You can also grab particular entries by adding parameters to the find function. For example:
db.test.find({writer: “Ben”});
As you can see, the fact that it is schema-less means you can store and retrieve any information. This means that if your requirements change, you can just put different information in. On the other hand, it means that you can’t always be sure what format the data coming out will be. This can have advantages for all sorts of projects. It means you can just start coding your hobby project, and not have to worry about the overhead of changing the design should you with to, and it also means that a multi-million dollar Internet of Things project won’t be rendered obsolete in six months when a new device comes out and needs to store different data.
Linking documents
The concept of linking tables isn’t completely gone. Even though there are no tables, you can still reference other bits of data in MongoDB. Unlike in relational databases, MongoDB gives you a choice. You can do this by linking documents or embedding them. Linking documents works in a fairly similar way to linking tables in relational databases. You just include the document index of one document in another. Embedding is different. When you embed one document in another, you make a copy of the first document inside the second one. This means that the database takes up more space, and it also means that if you update the first document, the second document won’t get updates as well. However, it also means that any queries returning the document will be quicker because they only have to find a single document in the store. The actual time it takes to perform the query isn’t usually critical on its own, however, it means that you can perform more queries per second on the database server than you otherwise could. If you’re serving billions of people who each do hundreds of queries a day, this can make a huge difference.
mag = db.test.findOne({issue: “11”});
db.test.save({writer: “Ben”, issue: mag, title: “DistroHopper”});
db.test.save({writer: “Ben”, issue_id: mag._id, title: “DistroHopper”});
This will create two different documents for DistroHopper, one which is linked with a reference (a manual reference in MongoDB speak), and the other is embedded. You can see the differences between them by finding them:
> db.test.find();
{ “_id” : ObjectId(“545e4058035f3795183110d2”), “issue” : “11”, “mag” : “Linux Voice” }
{ “_id” : ObjectId(“545e44b9e4d4d3f214c587f5”), “writer” : “Ben”, “issue_id” : ObjectId(“545e4058035f3795183110d2”), “title” : “DistroHopper” }
{ “_id” : ObjectId(“545e44e2e4d4d3f214c587f7”), “writer” : “Ben”, “issue” : { “_id” : ObjectId(“545e4058035f3795183110d2”), “issue” : “11”, “mag” : “Linux Voice” }, “title” : “DistroHopper” }
Not only can MongoDB perform a query faster on a particular piece of hardware, but it can also spread the load across hardware better. Typically, getting better performance out of an SQL database means buying a faster computer to run it on. This is known as scaling up. You can get better performance out of a NoSQL database by running it across more computers (scaling out). This is too complex a topic to get into in just two pages, but briefly, scaling out makes it easier to manage your database as load increases (especially as it scales up to huge transaction volumes). Again, this is something most users never need to worry about because a good server is powerful enough to run a large MySQL database.

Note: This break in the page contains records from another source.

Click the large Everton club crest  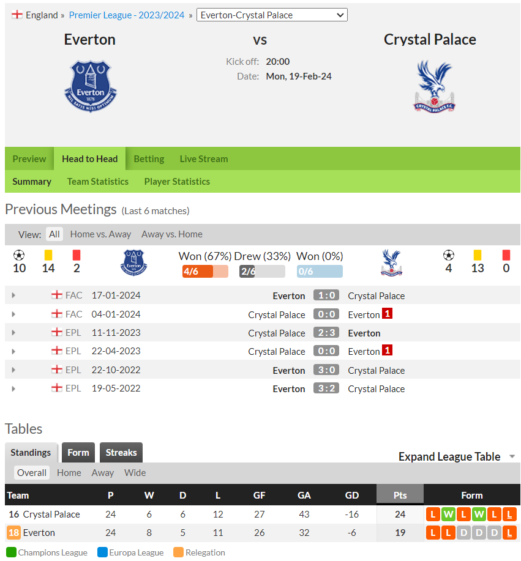click(91, 86)
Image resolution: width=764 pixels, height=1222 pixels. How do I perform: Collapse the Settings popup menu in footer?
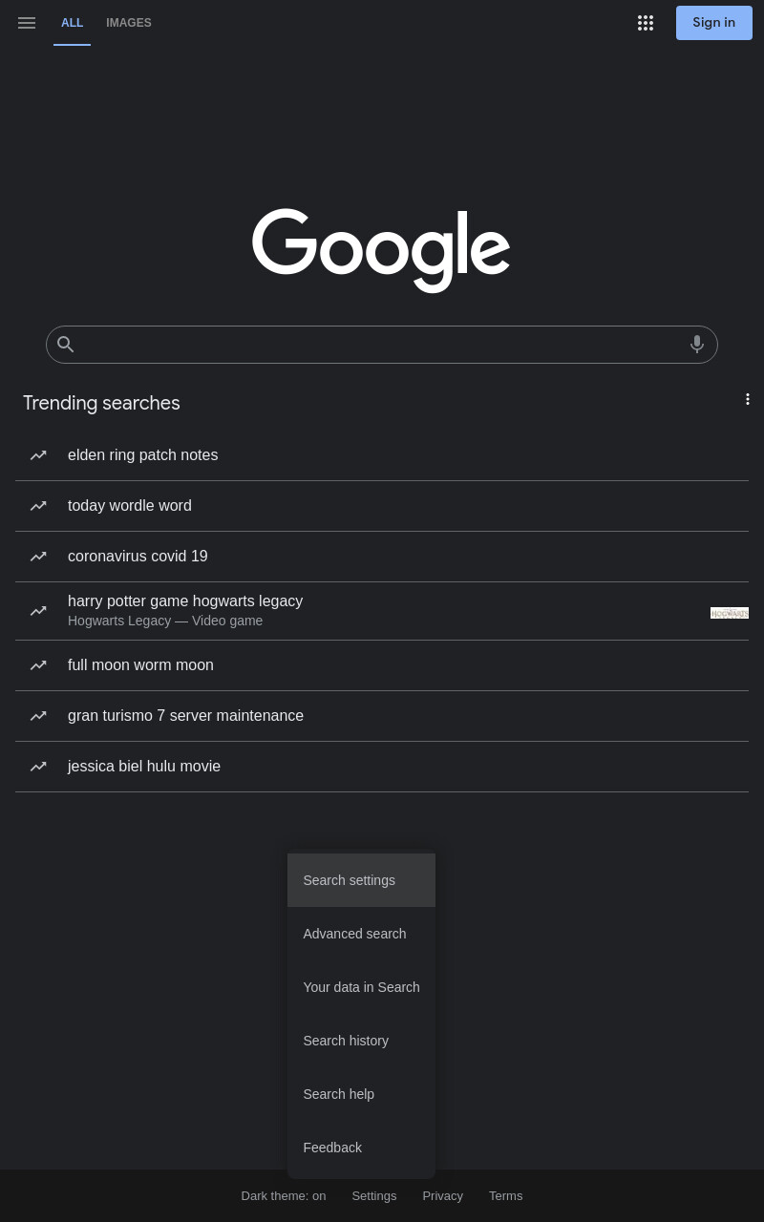[374, 1196]
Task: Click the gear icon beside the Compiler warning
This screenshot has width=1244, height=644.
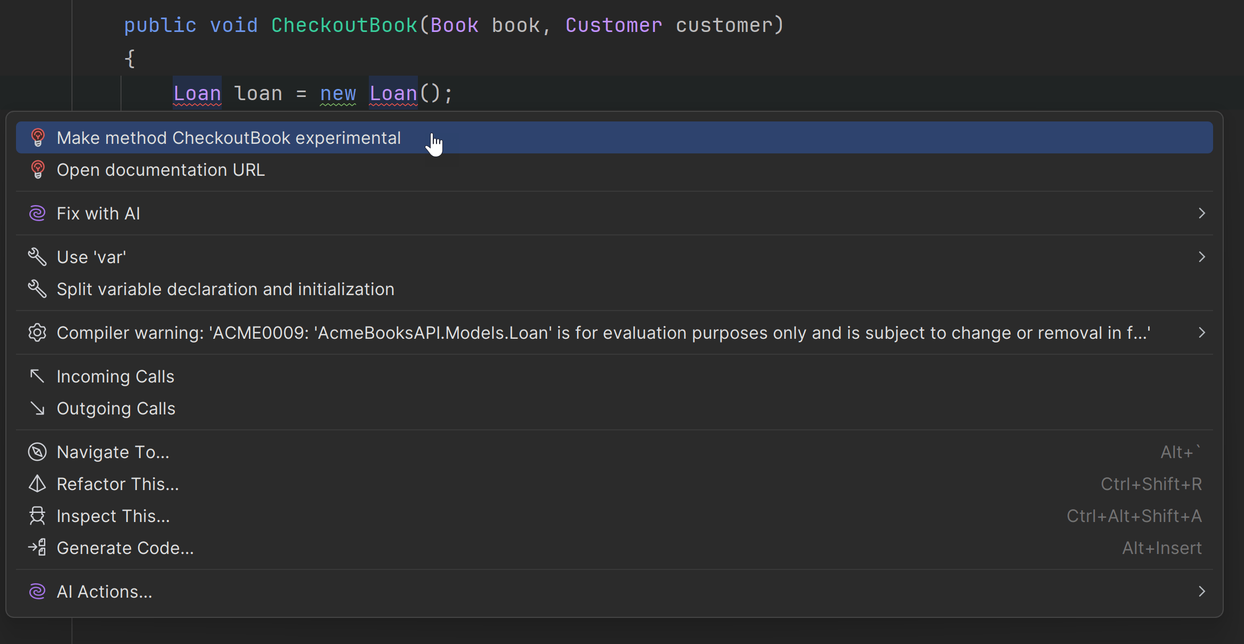Action: coord(37,333)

Any readers well versed in SQL are probably reeling at some aspects of MongoDB, like embedding documents. For anyone indoctrinated with the importance of normalising data, this looks like a terrible violation of all things that are important in a database. In many ways, it is. However, in return for violating these important principals, you get speed and scalability. It’s not a tradeoff that always makes sense, but there are occasions when this flexibility can be important.
Perhaps the most compelling reason to learn NoSQL though is the job market. Currently jobs.com lists NoSQL as the second best trending skill in the jobs market. What’s more, if you’re still near the start of your career, you won’t be competing for jobs with anyone with huge amounts of experience. There are very few people with more than three years NoSQL experience, so it’s relatively easy to enter the field.